▸ **PROBLEM STATEMENT**: The records that follow need to be output exactly as they are.

▸ **EXERCISE MATERIAL**:
============================================================
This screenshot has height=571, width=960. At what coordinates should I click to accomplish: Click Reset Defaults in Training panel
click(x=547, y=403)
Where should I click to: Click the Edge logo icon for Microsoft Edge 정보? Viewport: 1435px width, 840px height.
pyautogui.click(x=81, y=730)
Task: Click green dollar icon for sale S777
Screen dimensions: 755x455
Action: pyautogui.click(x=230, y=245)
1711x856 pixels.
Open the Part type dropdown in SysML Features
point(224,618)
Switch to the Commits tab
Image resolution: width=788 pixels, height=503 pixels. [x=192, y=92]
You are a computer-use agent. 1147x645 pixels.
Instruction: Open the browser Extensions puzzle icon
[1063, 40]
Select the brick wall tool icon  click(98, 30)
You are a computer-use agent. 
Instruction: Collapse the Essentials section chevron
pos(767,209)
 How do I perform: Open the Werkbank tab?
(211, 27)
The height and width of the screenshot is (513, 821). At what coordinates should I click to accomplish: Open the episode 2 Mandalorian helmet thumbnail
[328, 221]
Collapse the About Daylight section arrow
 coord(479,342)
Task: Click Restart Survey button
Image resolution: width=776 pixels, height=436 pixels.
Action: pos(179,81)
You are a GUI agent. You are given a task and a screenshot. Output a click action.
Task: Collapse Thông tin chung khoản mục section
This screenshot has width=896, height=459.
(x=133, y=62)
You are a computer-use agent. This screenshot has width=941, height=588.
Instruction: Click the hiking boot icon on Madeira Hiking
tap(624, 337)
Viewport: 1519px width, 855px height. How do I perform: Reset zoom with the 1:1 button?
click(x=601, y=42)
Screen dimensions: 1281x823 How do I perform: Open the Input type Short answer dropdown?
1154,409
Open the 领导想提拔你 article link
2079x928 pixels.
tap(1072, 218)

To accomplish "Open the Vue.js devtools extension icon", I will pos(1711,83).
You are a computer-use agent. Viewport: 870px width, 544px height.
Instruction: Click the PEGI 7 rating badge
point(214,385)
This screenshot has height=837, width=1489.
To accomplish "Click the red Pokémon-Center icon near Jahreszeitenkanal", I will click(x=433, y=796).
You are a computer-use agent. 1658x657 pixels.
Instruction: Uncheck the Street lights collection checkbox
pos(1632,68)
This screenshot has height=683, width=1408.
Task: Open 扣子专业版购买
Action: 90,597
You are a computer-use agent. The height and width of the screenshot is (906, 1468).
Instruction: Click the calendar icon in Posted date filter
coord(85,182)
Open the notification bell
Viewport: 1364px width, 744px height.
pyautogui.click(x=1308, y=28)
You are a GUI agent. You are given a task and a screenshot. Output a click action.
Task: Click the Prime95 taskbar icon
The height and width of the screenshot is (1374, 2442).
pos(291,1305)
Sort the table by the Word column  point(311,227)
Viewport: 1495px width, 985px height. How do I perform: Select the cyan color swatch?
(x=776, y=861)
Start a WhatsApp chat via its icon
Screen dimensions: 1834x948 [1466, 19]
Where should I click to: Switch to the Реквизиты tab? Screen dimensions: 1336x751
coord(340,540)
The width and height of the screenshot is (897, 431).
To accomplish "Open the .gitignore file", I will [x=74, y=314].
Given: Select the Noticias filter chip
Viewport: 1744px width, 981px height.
============================================================
▸ **RESULT**:
This screenshot has height=571, width=960. At what coordinates should I click to accomplish: Click Reset Defaults in Training panel
click(x=547, y=403)
Where should I click to: Click the Edge logo icon for Microsoft Edge 정보? Viewport: 1435px width, 840px height.
pyautogui.click(x=81, y=730)
Task: Click green dollar icon for sale S777
Screen dimensions: 755x455
Action: pyautogui.click(x=230, y=245)
1711x856 pixels.
Open the Part type dropdown in SysML Features
point(224,618)
Switch to the Commits tab
Image resolution: width=788 pixels, height=503 pixels. [x=192, y=92]
You are a computer-use agent. 1147x645 pixels.
Instruction: Open the browser Extensions puzzle icon
[1063, 40]
Select the brick wall tool icon  click(98, 30)
You are a computer-use agent. 
Instruction: Collapse the Essentials section chevron
pos(767,209)
 How do I perform: Open the Werkbank tab?
(211, 27)
The height and width of the screenshot is (513, 821). At what coordinates should I click to accomplish: Open the episode 2 Mandalorian helmet thumbnail
[328, 221]
Collapse the About Daylight section arrow
 coord(479,342)
Task: Click Restart Survey button
Image resolution: width=776 pixels, height=436 pixels.
Action: pos(179,81)
You are a GUI agent. You are given a task and a screenshot. Output a click action.
Task: Collapse Thông tin chung khoản mục section
This screenshot has width=896, height=459.
(x=133, y=62)
You are a computer-use agent. This screenshot has width=941, height=588.
Instruction: Click the hiking boot icon on Madeira Hiking
tap(624, 337)
Viewport: 1519px width, 855px height. How do I perform: Reset zoom with the 1:1 button?
click(x=601, y=42)
Screen dimensions: 1281x823 How do I perform: Open the Input type Short answer dropdown?
1154,409
Open the 领导想提拔你 article link
2079x928 pixels.
tap(1072, 218)

To accomplish "Open the Vue.js devtools extension icon", I will pos(1711,83).
You are a computer-use agent. Viewport: 870px width, 544px height.
Instruction: Click the PEGI 7 rating badge
point(214,385)
This screenshot has height=837, width=1489.
To accomplish "Click the red Pokémon-Center icon near Jahreszeitenkanal", I will click(x=433, y=796).
You are a computer-use agent. 1658x657 pixels.
Instruction: Uncheck the Street lights collection checkbox
pos(1632,68)
This screenshot has height=683, width=1408.
Task: Open 扣子专业版购买
Action: 90,597
You are a computer-use agent. The height and width of the screenshot is (906, 1468).
Instruction: Click the calendar icon in Posted date filter
coord(85,182)
Open the notification bell
Viewport: 1364px width, 744px height.
pyautogui.click(x=1308, y=28)
You are a GUI agent. You are given a task and a screenshot. Output a click action.
Task: Click the Prime95 taskbar icon
The height and width of the screenshot is (1374, 2442).
pos(291,1305)
Sort the table by the Word column  point(311,227)
Viewport: 1495px width, 985px height. How do I perform: Select the cyan color swatch?
(x=776, y=861)
Start a WhatsApp chat via its icon
Screen dimensions: 1834x948 [1466, 19]
Where should I click to: Switch to the Реквизиты tab? Screen dimensions: 1336x751
coord(340,540)
The width and height of the screenshot is (897, 431).
To accomplish "Open the .gitignore file", I will [x=74, y=314].
Given: Select the Noticias filter chip
Viewport: 1744px width, 981px height.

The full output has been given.